Noch kein Platz im ÖFB-Team: Arnautovic rechnet nicht mit Anruf des Teamchefs

Dem Inter-Legionär mangelt es noch an Spielpraxis Freude über Vertragsverlängerung von Constantini

Noch kein Platz im ÖFB-Team: Arnautovic rechnet nicht mit Anruf des Teamchefs © Bild: APA/Haselmayer

Österreichs Fußball-Jungstar Marko Arnautovic rechnet nicht mit einer Nationalteam-Einberufung für die beiden abschließenden WM-Qualifikationsspiele am 10. Oktober gegen Litauen und am 14. Oktober in Frankreich. Der 20-jährige Stürmer steht bei Inter Mailand zwar nach einem überstandenen Mittelfußknochenbruch bereits seit drei Wochen wieder im Mannschaftstraining, hat aber seit dem niederländischen Cupfinale Mitte Mai für Twente Enschede kein Pflichtspiel mehr bestritten.

Teamchef Dietmar Constantini, der seinen Vertrag bis Ende der EM-Quali für 2012 verlängert hat, gibt seinen Kader für das Länderspiel-Doppel am Dienstag bekannt. "Ich denke, solange ich hier nicht spiele, wird er mich nicht einberufen", erklärte Arnautovic. "Man braucht Spielpraxis, das ist ganz normal." Der Angreifer hofft, kommende Woche gegen Udinese erstmals im Serie-A-Kader von Inter zu stehen. Das Spitzenspiel am Samstag gegen Sampdoria Genua kommt wahrscheinlich noch zu früh.

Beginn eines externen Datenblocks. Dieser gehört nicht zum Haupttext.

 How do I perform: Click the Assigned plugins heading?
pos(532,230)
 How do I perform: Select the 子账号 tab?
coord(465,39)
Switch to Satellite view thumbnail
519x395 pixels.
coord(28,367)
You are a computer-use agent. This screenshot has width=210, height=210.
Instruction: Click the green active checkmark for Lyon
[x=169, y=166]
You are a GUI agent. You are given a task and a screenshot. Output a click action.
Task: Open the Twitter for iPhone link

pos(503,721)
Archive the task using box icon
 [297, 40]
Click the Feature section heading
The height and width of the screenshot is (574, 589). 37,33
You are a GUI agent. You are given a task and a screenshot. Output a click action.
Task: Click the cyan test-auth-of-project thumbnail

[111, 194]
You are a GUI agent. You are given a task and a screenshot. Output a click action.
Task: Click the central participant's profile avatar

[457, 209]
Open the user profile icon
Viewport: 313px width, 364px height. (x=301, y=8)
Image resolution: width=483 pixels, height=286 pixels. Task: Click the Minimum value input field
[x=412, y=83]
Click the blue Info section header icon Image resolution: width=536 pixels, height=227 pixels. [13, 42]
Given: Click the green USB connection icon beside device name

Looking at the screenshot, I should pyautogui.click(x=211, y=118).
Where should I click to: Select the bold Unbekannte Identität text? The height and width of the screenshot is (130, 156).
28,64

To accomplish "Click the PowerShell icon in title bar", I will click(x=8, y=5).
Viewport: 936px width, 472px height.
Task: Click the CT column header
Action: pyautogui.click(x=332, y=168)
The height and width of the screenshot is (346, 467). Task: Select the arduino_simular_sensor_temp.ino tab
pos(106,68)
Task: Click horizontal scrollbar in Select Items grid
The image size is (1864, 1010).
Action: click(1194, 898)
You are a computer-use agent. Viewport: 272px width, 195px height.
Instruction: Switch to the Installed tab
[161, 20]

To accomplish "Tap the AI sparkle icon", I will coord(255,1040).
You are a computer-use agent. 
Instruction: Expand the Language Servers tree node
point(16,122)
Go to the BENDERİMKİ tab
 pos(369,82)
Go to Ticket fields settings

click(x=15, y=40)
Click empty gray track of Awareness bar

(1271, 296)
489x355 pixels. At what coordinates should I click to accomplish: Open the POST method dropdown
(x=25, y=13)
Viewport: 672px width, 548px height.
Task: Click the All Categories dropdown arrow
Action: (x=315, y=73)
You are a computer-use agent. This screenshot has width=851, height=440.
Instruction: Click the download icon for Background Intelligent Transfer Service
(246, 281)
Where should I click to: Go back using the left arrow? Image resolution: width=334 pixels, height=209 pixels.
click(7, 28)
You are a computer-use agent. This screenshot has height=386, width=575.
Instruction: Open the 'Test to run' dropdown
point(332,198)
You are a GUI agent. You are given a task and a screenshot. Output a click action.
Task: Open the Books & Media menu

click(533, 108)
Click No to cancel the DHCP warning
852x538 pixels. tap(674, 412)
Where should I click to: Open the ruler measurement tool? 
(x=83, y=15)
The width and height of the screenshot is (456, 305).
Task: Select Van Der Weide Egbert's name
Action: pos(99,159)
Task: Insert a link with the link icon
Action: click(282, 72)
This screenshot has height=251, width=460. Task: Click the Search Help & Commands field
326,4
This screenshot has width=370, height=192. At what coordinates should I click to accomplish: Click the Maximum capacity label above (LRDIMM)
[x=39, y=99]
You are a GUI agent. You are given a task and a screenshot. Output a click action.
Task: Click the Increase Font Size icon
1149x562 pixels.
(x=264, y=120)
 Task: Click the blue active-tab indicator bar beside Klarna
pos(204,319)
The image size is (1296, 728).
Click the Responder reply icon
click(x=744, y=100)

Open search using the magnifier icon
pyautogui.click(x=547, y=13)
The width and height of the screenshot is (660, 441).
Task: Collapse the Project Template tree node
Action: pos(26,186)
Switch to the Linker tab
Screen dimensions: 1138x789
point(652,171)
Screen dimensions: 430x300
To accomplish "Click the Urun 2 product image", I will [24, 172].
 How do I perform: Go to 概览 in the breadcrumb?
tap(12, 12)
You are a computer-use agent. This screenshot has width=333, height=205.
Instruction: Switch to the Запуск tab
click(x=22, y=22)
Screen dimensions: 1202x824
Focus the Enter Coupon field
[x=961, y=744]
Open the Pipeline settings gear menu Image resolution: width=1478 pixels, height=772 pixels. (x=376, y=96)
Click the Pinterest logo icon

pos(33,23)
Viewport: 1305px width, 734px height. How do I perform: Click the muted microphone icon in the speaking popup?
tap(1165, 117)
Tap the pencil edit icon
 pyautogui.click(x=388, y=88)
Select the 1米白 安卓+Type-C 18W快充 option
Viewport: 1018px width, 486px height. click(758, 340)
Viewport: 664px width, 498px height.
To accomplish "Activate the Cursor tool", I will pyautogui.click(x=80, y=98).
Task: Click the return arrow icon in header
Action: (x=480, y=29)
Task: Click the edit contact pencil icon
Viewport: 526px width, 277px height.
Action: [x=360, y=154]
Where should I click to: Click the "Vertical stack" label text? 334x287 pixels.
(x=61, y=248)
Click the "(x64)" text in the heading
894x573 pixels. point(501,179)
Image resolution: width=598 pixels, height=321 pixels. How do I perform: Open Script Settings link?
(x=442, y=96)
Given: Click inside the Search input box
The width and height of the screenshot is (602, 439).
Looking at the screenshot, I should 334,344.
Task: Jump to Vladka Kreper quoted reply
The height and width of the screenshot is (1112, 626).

Bisher hat Arnautovic nach seiner Verletzung nur ein Testspiel (3:3 gegen Lugano) absolviert. "Wenn Constantini glaubt, dass ich der Mannschaft helfen kann, werde ich natürlich alles geben", versprach Arnautovic, der bei fünf Länderspielen (0 Tore) hält. Sollte ihm die Einberufung aber wie erwartet nicht ins Haus flattern, will er in Mailand weiter konsequent an seiner Fitness arbeiten. "Wenn ich einmal ein paar Spiele gespielt habe, bin ich sicher auch wieder bereit für das Nationalteam", betonte Arnautovic.

EM 2012 ist realistisch
Die ÖFB-Entscheidung, weiter auf Constantini zu setzen, begrüßte der Italien-Legionär. "Wenn unser Trainer weiter so arbeitet, denke ich, dass wir kein schlechtes Nationalteam haben", sagte Arnautovic. "Dann können wir auch wieder einmal irgendwo mitspielen." Die WM 2010 in Südafrika müsse man angesichts der nur noch theoretischen Chancen zwar abhaken, die EM 2012 in Polen und der Ukraine sei aber ein realistisches Ziel. "Ich denke nicht, dass das zu früh kommt. Es kommt gerade rechtzeitig", meinte Arnautovic.

Zahlreiche sehr junge Spieler hätten in den vergangenen Monaten im Nationalteam überzeugt - darunter das Sturm-Duo Daniel Beichler und Jakob Jantscher sowie Austria-Verteidiger Aleksandar Dragovic, der wie Arnautovic serbische Wurzeln hat. "Wir sind im Aufbauen einer Mannschaft mit sehr vielen jungen Spielern, die gut zusammenspielen. Man sieht, dass es Veränderungen gibt", erklärte Arnautovic. Auch jene Spieler, die zuletzt nicht im Team waren, hätten sich gesteigert - zum Beispiel Ex-Kapitän Andreas Ivanschitz.